Brian S. Cassidy / Alpine Seas
[Microcultures / Differ-Ant]

8 Note de l'auteur
8

Brian S. Cassidy / Alpine SeasC’est un pur morceau d’americana que propose aujourd’hui Brian S. Cassidy (ex Okkervil River). L’écrin, on croit tout d’abord le connaître dans ses moindres détails : chansons folk dépouillées, petites brises pop qui ne souhaitent déranger personne, voix inévitablement majestueuse mais humble… Un bon disque artisanal à ranger dans le rayon « albums à ressortir lors du prochain spleen hivernal » ? Non. Car ce qui distingue Brian S. Cassidy de nombreux folkeux neurasthéniques, c’est le goût de l’espace. Pas vraiment porté sur la complainte individuelle au coin d’une cheminée, le compositeur aère ses chansons, il offre à ses arrangements le souffle de l’air libre. Parfois, l’ombre d’Elliott Smith (autre grand voyageur immobile) transparaît. Moins torturé que l’auteur d’Either/Or, certes, Cassidy n’en conserve pas moins une volonté similaire de transformer l’intimité en road movie, les affres personnelles en ballade mélancolique sur les routes du monde.

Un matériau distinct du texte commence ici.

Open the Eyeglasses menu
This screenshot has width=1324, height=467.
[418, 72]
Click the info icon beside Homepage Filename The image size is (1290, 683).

Car plus Alpine Seas se déguste, plus l’éclat lumineux de cet album prend le dessus. L’extrême méticulosité des arrangements, et leur dépouillement en trompe-l’œil, nécessite plusieurs immersions, plusieurs écoutes religieuses (difficile d’exercer une quelconque activité lorsque défile l’ouvrage – c’est tout bonnement impossible). Alpine Seas incite à ne pas brusquer l’écoulement du temps, il oblige à l’isolement et à la paresse (écrire une chronique devient secondaire, car rien ne presse). Une sensation déjà rencontrée, il y a longtemps, chez R.E.M., au moment de la sortie d’Automatic For The People : l’aspect faussement rachitique des chansons pouvait induire en erreur, faire croire à une mise en avant de l’ossature ; mais en y revenant, les mélodies finissaient par dominer l’ensemble – et changer le minimalisme en less is more.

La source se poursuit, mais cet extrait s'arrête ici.